Cette aventure mythologique invraisemblable confronte son héros musclé à un bestiaire particulièrement farfelu…
LA VENDETTA DE ERCOLE
1960 – ITALIE
Réalisé par Vittorio Cottafavi
Avec Mark Forest, Broderick Crawford, Gaby André, Renato Terra, Federica Ranchi, Ugo Sasso, Sandro Moretti, Salvatore Furnari, Giancarlo Sbragia, Michele Gentilini
THEMA MYTHOLOGIE
En pleine vogue du péplum mythologique, Vittorio Cottafavi (Milady et les Mousquetaires, La Révolte des Gladiateurs, Les Légions de Cléopâtre) réalise cette Vengeance d’Hercule, dont le titre est un peu mensonger dans la mesure où le personnage principal s’appelle en réalité Emilius. C’est du moins ce que nous apprend le texte d’introduction du film, avant d’ajouter que sa force et sa puissance lui ont valu le surnom de Goliath. D’où le titre utilisé lors de son exploitation sur le territoire américain : Goliath and the Dragon. Et c’est le new-yorkais Mark Forest, héros la même année du Géant de la vallée des rois, qui entre dans la peau du demi-dieu. Le début du film évoque le dernier des douze travaux d’Hercule. Emilius/Hercule/Goliath s’enfonce dans une caverne souterraine et fumante qui pourrait bien être l’entrée des Enfers. Plusieurs inserts sur de la lave semblent confirmer cette impression. Là, il croise le chien tricéphale Cerbère, enchaîné à la roche. Cette marionnette grandeur nature un peu figée, qui se contente d’agiter ses longs cous et d’ouvrir ses trois gueules pour cracher du feu à la face de l’acteur, n’est pas très crédible, c’est le moins qu’on puisse dire. Ses yeux sont immobiles, son pelage peu réaliste et les petites truffes qui ornent le bout de ses museaux prêtent plutôt à rire. Ce n’est que le premier spécimen de la ménagerie farfelue qui s’apprête à déferler à l’écran.
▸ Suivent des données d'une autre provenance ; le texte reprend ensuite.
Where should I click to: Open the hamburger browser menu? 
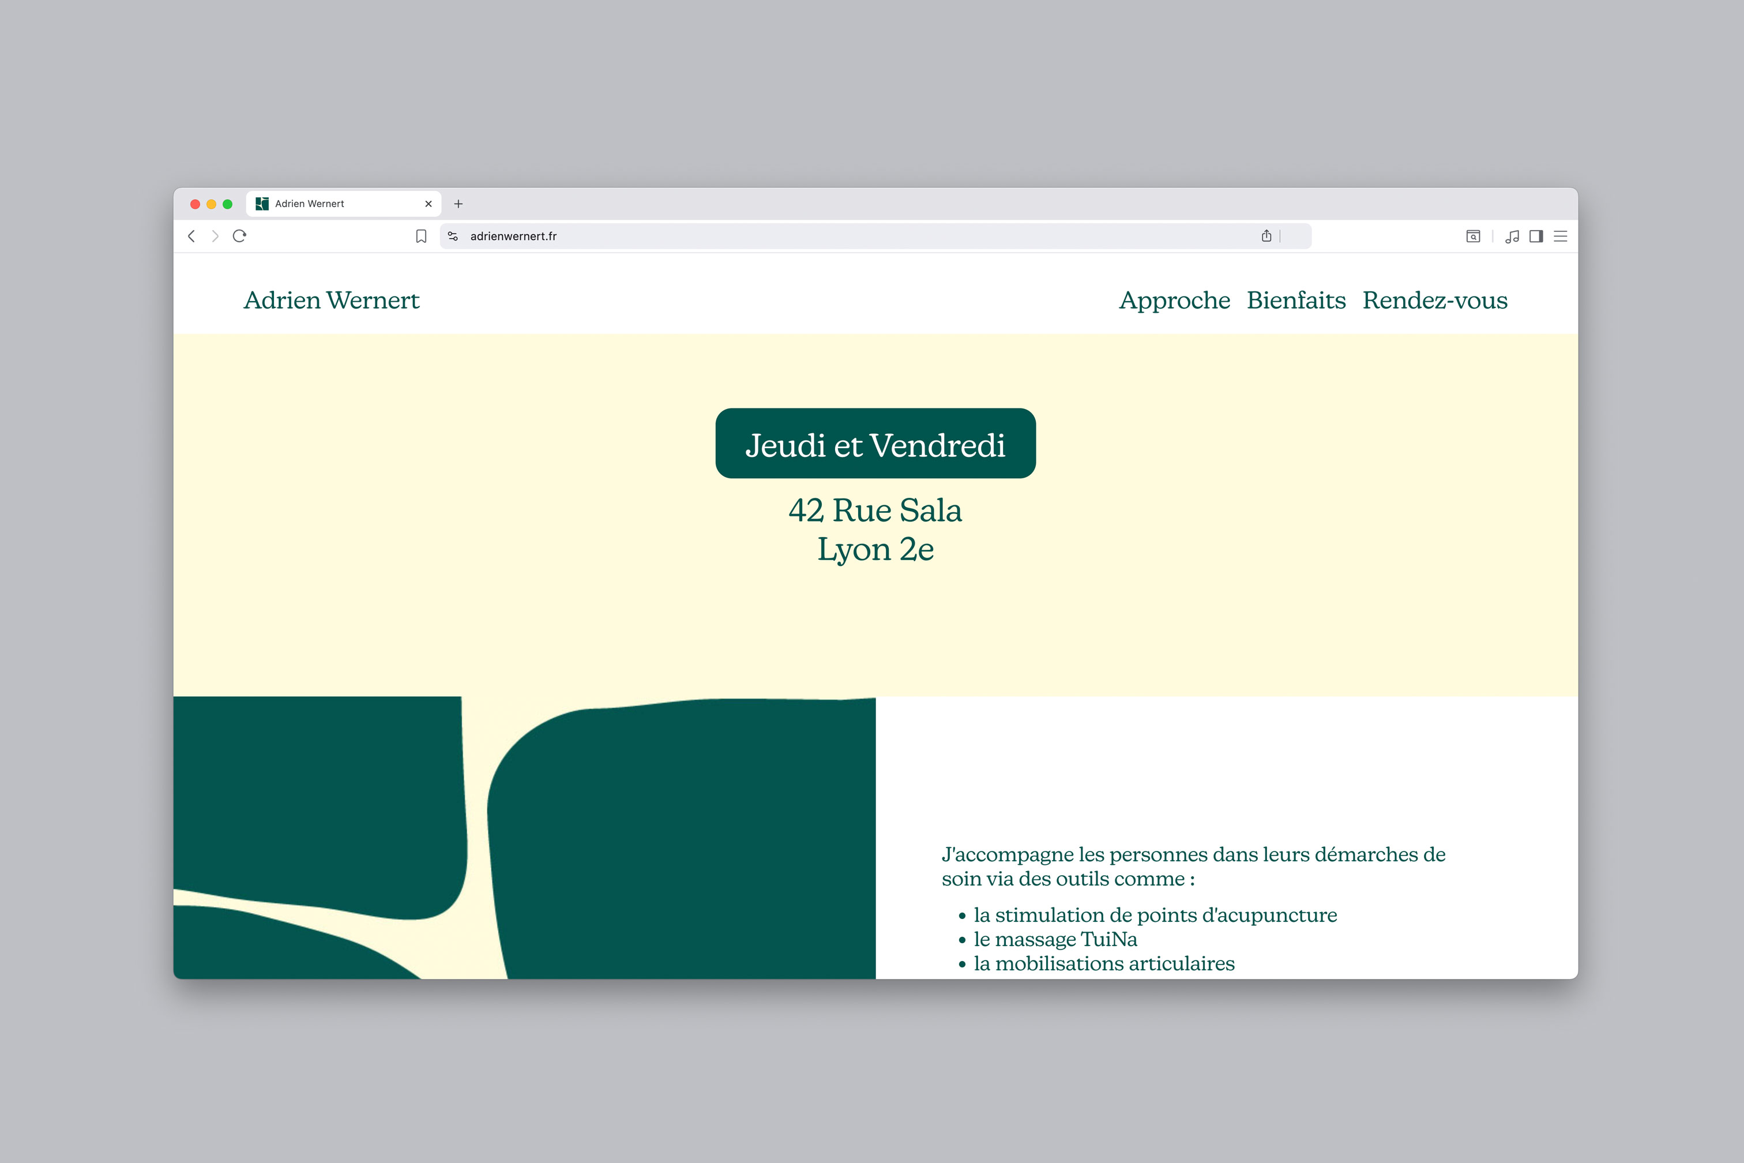tap(1561, 236)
Car ce premier affrontement précède le surgissement d’une chauve-souris géante et simiesque soutenue par deux énormes câbles, d’un figurant gesticulant dans un costume d’ours et d’une sorte de faune-centaure furtif, allusion probable au Nessus de la vraie légende d’Hercule. La mythologie grecque, on le sait, a toujours été malmenée par les péplums musclés venus d’Italie, puisant au hasard leurs péripéties dans les épisodes des légendes antiques. Ici, notre Hercule se trouve impliqué dans une vague histoire de conquête du trône, de trahison, d’amants maudits… Rien de très passionnant, certes, mais l’intrigue réussit malgré tout à susciter un certain intérêt. Mark Forest n’est pas le plus mauvais des Hercule et Broderick Crawford campe un fort honorable méchant, en l’occurrence le vil Eurystée, avide de pouvoir et adepte de duplicité ayant dérobé un précieux joyau sur le front du dieu païen de la vengeance…
Drôle de dragon
Vers la fin du film, la belle Déjanire (Leonora Ruffo) est enchaînée dans une caverne jonchée de squelettes et livrée à un dragon en stop-motion. Quadrupède, le dos hérissé d’écailles, il évoque ses homologues du 7ème voyage de Sinbad ou des Amours enchantées mais souffre hélas d’une animation extrêmement saccadée et de mouvements trop rapides qui lui ôtent toute crédibilité. C’est pourtant l’œuvre des talentueux Jim Danforth (Jack le tueur de géants, Quand les dinosaures dominaient le monde) et Marcel Delgado (King Kong) qui, par manque de temps et de moyens, n’ont guère la possibilité d’affiner leur création. D’autant que la figurine d’animation est alternée au montage avec une grosse tête mécanique pas du tout crédible, qui crache de la fumée par les naseaux et sur laquelle le héros balance des rochers en carton. « Au départ, la société de production American International Pictures souhaitait faire son propre film mythologique », explique Danforth. « Ils nous ont donc sollicité pour une scène de dragon. Mais ils ont finalement décidé de dépenser moins d’argent. Ils ont donc racheté ce film italien en y insérant artificiellement le dragon » (1). Voilà pourquoi cette séquence est absente des copies européennes du film. Sur sa lancée, Vittorio Cottafavi réalisera dans la foulée Hercule à la Conquête de l’Atlantide en 1961.